Define a new distance matrix object describing the distances between five OTUs: a, b, c, d, and e.

>>> from skbio import DistanceMatrix
>>> from skbio.tree import nj
>>> data = [[0,  5,  9,  9,  8],
...         [5,  0, 10, 10,  9],
...         [9, 10,  0,  8,  7],
...         [9, 10,  8,  0,  3],
...         [8,  9,  7,  3,  0]]
>>> ids = list('abcde')
>>> dm = DistanceMatrix(data, ids)

Contstruct the neighbor joining tree representing the relationship between those OTUs.

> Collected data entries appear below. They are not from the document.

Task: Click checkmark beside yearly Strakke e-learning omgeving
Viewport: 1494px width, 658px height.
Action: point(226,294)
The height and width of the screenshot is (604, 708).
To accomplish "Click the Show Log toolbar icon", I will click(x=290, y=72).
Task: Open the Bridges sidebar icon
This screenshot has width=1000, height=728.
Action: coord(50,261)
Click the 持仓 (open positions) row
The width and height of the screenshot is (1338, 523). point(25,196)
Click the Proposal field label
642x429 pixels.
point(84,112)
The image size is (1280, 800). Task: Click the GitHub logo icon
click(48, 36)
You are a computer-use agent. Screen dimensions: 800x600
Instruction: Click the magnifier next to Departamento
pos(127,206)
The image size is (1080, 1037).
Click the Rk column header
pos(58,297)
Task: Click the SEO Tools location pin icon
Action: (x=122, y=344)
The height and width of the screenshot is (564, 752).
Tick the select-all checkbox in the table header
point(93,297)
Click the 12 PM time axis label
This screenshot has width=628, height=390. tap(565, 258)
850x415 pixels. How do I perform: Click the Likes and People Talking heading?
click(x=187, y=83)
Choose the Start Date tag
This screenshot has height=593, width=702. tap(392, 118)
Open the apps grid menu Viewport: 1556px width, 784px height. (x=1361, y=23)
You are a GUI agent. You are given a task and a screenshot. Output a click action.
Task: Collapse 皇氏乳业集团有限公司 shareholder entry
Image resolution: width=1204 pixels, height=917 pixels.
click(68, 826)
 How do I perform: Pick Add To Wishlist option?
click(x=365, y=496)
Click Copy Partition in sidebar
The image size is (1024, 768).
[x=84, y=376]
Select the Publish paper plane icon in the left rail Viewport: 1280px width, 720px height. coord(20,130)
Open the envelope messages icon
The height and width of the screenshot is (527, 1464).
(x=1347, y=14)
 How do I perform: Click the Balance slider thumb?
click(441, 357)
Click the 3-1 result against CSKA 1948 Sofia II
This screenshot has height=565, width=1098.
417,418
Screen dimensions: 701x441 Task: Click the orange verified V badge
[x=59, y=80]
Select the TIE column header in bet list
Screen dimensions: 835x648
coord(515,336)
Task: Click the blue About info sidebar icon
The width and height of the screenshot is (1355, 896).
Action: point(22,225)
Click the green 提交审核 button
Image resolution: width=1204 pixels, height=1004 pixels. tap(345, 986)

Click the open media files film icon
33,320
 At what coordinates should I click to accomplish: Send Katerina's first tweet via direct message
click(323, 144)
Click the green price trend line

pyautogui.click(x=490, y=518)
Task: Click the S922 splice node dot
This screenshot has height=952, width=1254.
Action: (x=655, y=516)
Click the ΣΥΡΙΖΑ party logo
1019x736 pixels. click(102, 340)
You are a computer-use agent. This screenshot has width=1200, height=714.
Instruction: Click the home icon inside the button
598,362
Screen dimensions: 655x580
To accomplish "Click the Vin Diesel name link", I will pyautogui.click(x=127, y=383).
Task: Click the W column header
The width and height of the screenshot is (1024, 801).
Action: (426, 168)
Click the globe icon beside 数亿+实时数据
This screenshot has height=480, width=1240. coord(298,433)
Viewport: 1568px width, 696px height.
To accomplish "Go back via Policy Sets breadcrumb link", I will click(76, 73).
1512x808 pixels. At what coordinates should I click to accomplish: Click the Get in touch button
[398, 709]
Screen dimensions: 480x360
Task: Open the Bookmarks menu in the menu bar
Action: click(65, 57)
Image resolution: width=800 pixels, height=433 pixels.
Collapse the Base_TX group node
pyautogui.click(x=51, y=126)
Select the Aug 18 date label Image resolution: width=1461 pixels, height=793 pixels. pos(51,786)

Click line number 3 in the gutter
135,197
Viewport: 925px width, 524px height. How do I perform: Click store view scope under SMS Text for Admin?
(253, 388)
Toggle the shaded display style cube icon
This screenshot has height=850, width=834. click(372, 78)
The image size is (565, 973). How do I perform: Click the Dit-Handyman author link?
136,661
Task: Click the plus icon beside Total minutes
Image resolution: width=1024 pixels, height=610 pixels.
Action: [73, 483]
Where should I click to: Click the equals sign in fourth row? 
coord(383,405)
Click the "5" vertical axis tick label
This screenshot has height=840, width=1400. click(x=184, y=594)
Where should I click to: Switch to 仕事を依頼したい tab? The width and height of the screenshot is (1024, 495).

This is returned as a TreeNode object.

>>> tree = nj(dm)
>>> print(tree.ascii_art())
          /-d
         |
         |          /-c
         |---------|
---------|         |          /-b
         |          \--------|
         |                    \-a
         |
          \-e

Again, construct the neighbor joining tree, but instead return the newick string representing the tree, rather than the TreeNode object. (Note that in this example the string output is truncated when printed to facilitate rendering.)

>>> newick_str = nj(dm, result_constructor=str)
>>> print(newick_str[:55], "...")
(d:2.000000, (c:4.000000, (b:3.000000, a:2.000000):3.00 ...